TEXT FOR ANALYSIS:
Antibiotics have been widely used in the treatment of active CD, but only two randomized controlled trials are available to support their use for maintenance of postoperative remission. Rutgeerts et al. assigned postoperative patients to 20 mg/kg per day of metronidazole for a total of 12 weeks. One-year recurrence rates were 25% for the placebo group and only 4% for the treated group, a difference that was statistically significant. After 3 years, however, the endoscopic recurrence rates were the same between the two groups, and clinical recurrence rates showed only a non-significant trend favouring therapy .
In a second study by Rutgeerts et al. assessing the use of nitroimidazole antibiotics in this setting, 80 postoperative patients were randomized to placebo or ornidazole 500 mg (Tiberal; Roche, Basel, Switzerland) twice daily for 1 year. The primary endpoint was clinical recurrence 1 year after surgery. A significantly lower rate was found in the treated group compared to those receiving placebo (37.5% vs. 7.9%). Ornidazole was used because it was thought to have side effects which were similar to those of metronidazole, but of a lesser severity. Unfortunately, in this study, more than 30% of patients in the ornidazole group dropped out as a result of side effects, the most common being nausea, vomiting, and metallic taste. This is also a major problem with long-term use of metronidazole .
These two well-designed studies support the effectiveness of nitroimidazole antibiotics in the maintenance of surgically induced remission of CD, however, there is a lack of clarity with regards to the dosing and duration of therapy given the significant side-effect profile.

DATA BLOCK:
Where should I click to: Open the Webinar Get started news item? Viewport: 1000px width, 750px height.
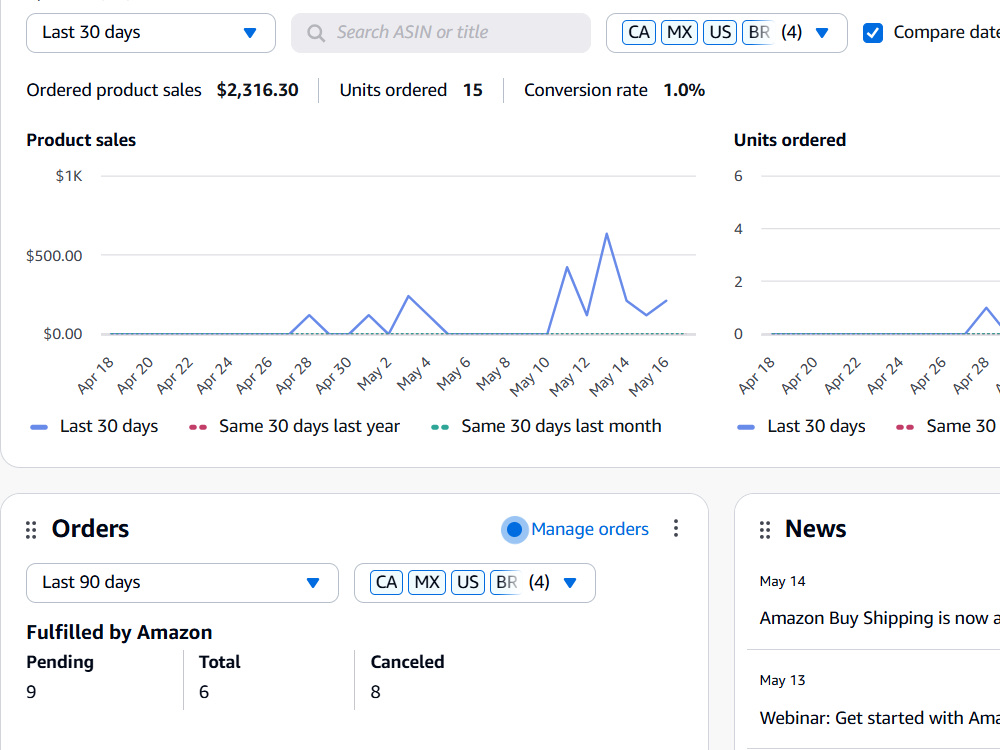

TASK DESCRIPTION:
Answer from the text on postoperative antibiotics:
(a) What dose of metronidazole were the postoperative patients assigned, and for how long?
(b) How many postoperative patients were randomized to placebo or ornidazole in the second study?
(c) Which side effects were most common among those who dropped out of the ornidazole group?
Answer from the text only.

RESULT BELOW:
(a) 20 mg/kg per day, for a total of 12 weeks.
(b) 80.
(c) Nausea, vomiting, and metallic taste.